14. In step 1, the carbon substrate satisfies the following conditions: (1) The initial Coulomb efficiency of the carbon substrate is 75% or more; (2) The powder resistivity of the carbon substrate at a pressure of 16 MPa is 5 × 10 -2 It is less than or equal to Ω·cm; (3) The BET specific surface area of the carbon matrix is 50 m 2 / g to 1000 m 2 / g; (4) The volume particle size Dv50 of the carbon substrate is 3 μm to 50 μm; The method according to claim 12.

15. In step 2, the step of dispersing the filler in the pore structure of the carbon substrate includes a liquid phase deposition process and a gas phase deposition process. The method according to claim 12.

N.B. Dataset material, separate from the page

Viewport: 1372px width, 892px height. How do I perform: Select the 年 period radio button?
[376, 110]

16. In step 2, the step of dispersing the filler in the pore structure of the carbon substrate involves placing the carbon substrate into a reaction furnace, introducing a first mixture containing a source of elements capable of alloying with Li, and setting the temperature to a first temperature T 1 First hour 1 The process includes depositing and obtaining a negative electrode active material after completion. The first mixture includes a source of elements that can alloy with Li and a protective gas. The pressure inside the reactor is 200 Pa to 600 Pa higher than atmospheric pressure. The total gas flow rate of the first mixture is 0.5 L / min to 20 L / min. The first temperature T 1 The temperature range is 400°C to 1000°C. The first time t 1 It is 1 hour to 12 hours. The method according to claim 15.

17. The first mixture further contains a carbon source gas, The volume ratio of the source of elements capable of alloying with Li to the carbon source gas is 0.5:1 or greater. The volume occupancy rate of the carbon source gas in the first mixture is 20% or less. The method according to claim 16.

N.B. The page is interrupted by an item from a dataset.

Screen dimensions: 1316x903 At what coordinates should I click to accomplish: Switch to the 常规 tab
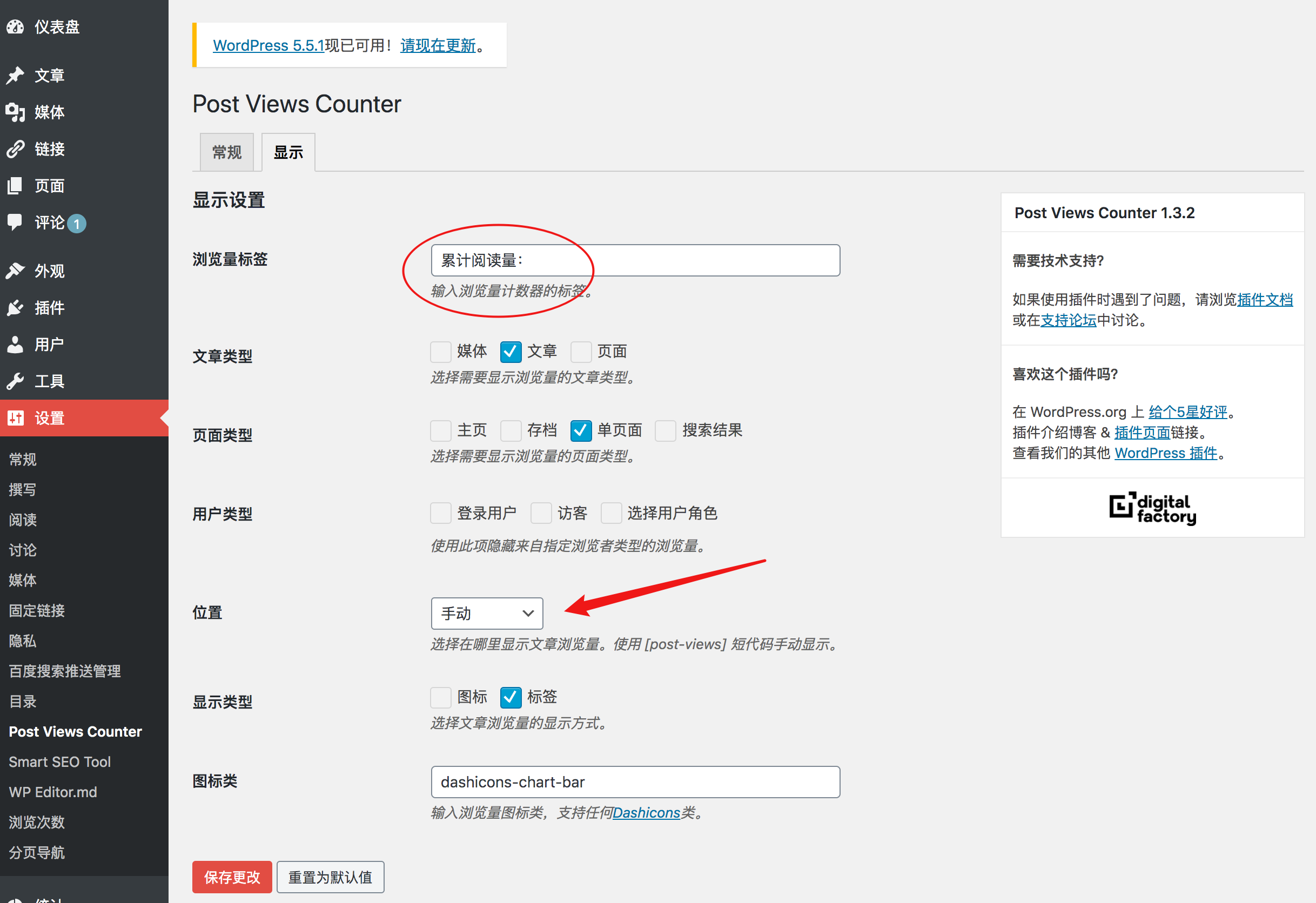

18. Step 3 further includes forming a coating layer on at least a portion of the surface of the negative electrode active material obtained in step 2, the coating layer comprising one or more types selected from carbon material, conductive polymer, metal oxide, and metal sulfide. The method according to claim 12.

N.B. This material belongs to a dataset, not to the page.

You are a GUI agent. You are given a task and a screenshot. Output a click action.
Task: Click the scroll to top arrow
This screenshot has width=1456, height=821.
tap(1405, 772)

19. The negative electrode active material obtained in step 2 is placed in the reactor, a second mixture containing a carbon source gas is introduced, and the second temperature T is set. 2 Then the second time t 2 The process includes a step of depositing and, after completion, obtaining a carbon-coated negative electrode active material. The second mixture includes a carbon source gas and a protective gas. The total gas flow rate of the second mixture is 0.5 L / min to 20 L / min. The second temperature T 2 The temperature range is 700°C to 850°C. The second time t 2 It is 1 to 6 hours. The method according to claim 18.

20. A secondary battery including a negative electrode sheet, The negative electrode sheet comprises the negative electrode active material described in any one of claims 1 to 11. Secondary battery.

21. An electrical consumption device including the secondary battery described in claim 20.